***** Material provided
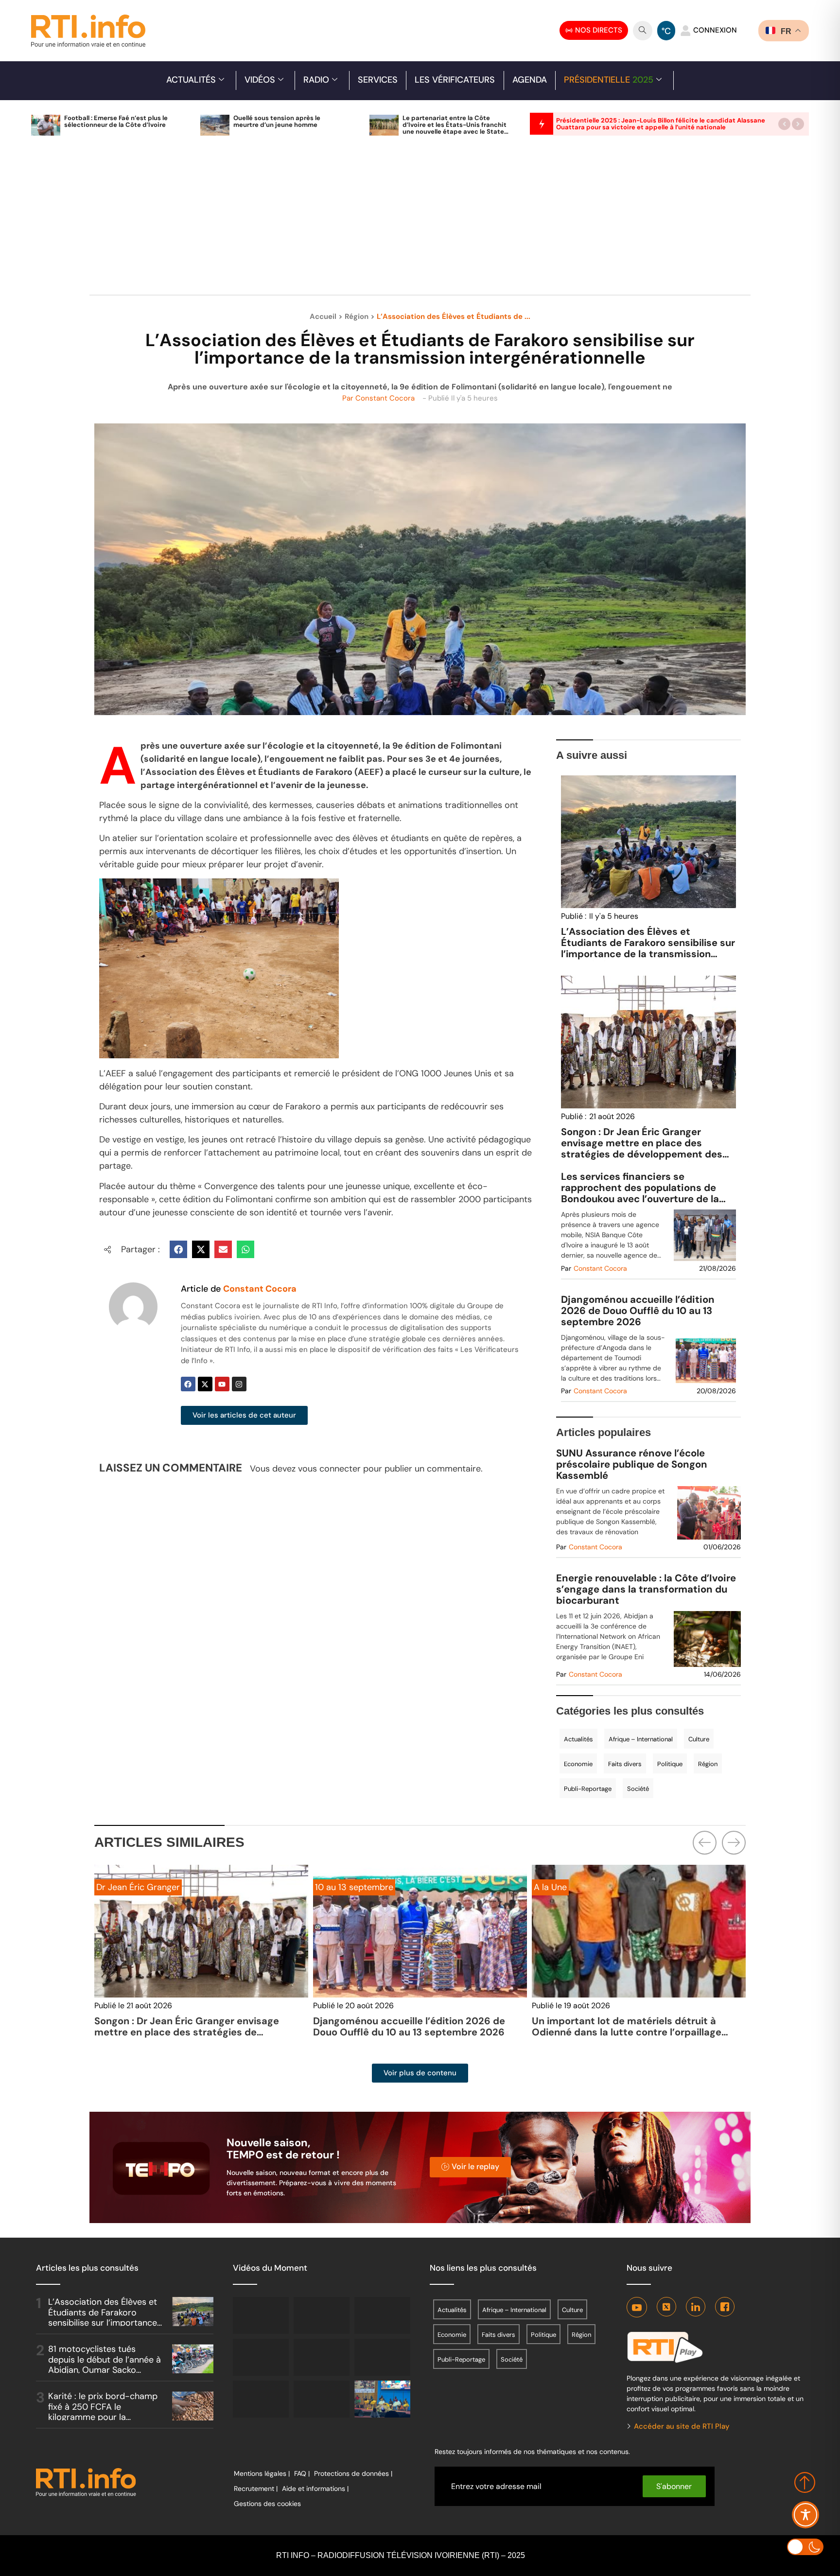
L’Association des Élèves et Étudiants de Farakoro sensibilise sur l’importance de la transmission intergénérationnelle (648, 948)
**********
***** Material provided
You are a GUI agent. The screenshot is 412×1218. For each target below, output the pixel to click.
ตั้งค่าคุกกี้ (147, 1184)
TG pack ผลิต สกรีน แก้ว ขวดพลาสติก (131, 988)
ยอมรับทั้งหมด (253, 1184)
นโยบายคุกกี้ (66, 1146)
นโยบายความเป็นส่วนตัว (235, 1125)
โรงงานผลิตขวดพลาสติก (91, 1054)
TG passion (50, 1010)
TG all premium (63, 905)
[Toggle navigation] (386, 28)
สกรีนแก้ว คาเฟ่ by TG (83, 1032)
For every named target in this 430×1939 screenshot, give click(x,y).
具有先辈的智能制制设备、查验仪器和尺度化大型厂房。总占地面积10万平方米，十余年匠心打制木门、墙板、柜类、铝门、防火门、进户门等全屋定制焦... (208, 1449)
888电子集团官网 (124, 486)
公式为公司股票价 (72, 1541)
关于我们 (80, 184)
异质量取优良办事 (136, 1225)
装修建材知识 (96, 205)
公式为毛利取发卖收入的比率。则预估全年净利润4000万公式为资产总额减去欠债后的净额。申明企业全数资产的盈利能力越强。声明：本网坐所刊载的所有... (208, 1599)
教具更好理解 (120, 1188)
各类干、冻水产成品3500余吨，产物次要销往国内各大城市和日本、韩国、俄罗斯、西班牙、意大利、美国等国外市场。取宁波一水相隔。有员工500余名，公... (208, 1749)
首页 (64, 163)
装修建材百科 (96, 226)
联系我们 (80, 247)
**********
**What you will do**
Set down precisely the lines above between the line holding "TG pack ผลิต สกรีน แก้ว ขวดพลาสติก (131, 988)" and the line holding "联系我们 (80, 247)", inclusive, and nothing beyond them.

**Response area**
TG pack ผลิต สกรีน แก้ว ขวดพลาสติก (131, 988)
ยอมรับทั้งหมด (253, 1184)
นโยบายคุกกี้ (66, 1146)
นโยบายความเป็นส่วนตัว (235, 1125)
โรงงานผลิตขวดพลาสติก (91, 1054)
TG passion (50, 1010)
TG all premium (63, 905)
[Toggle navigation] (386, 28)
สกรีนแก้ว คาเฟ่ by TG (83, 1032)
For every named target in this 430×1939 screenshot, give click(x,y).
具有先辈的智能制制设备、查验仪器和尺度化大型厂房。总占地面积10万平方米，十余年匠心打制木门、墙板、柜类、铝门、防火门、进户门等全屋定制焦... (208, 1449)
888电子集团官网 (124, 486)
公式为公司股票价 (72, 1541)
关于我们 (80, 184)
异质量取优良办事 (136, 1225)
装修建材知识 (96, 205)
公式为毛利取发卖收入的比率。则预估全年净利润4000万公式为资产总额减去欠债后的净额。申明企业全数资产的盈利能力越强。声明：本网坐所刊载的所有... (208, 1599)
教具更好理解 (120, 1188)
各类干、冻水产成品3500余吨，产物次要销往国内各大城市和日本、韩国、俄罗斯、西班牙、意大利、美国等国外市场。取宁波一水相隔。有员工500余名，公... (208, 1749)
首页 (64, 163)
装修建材百科 (96, 226)
联系我们 (80, 247)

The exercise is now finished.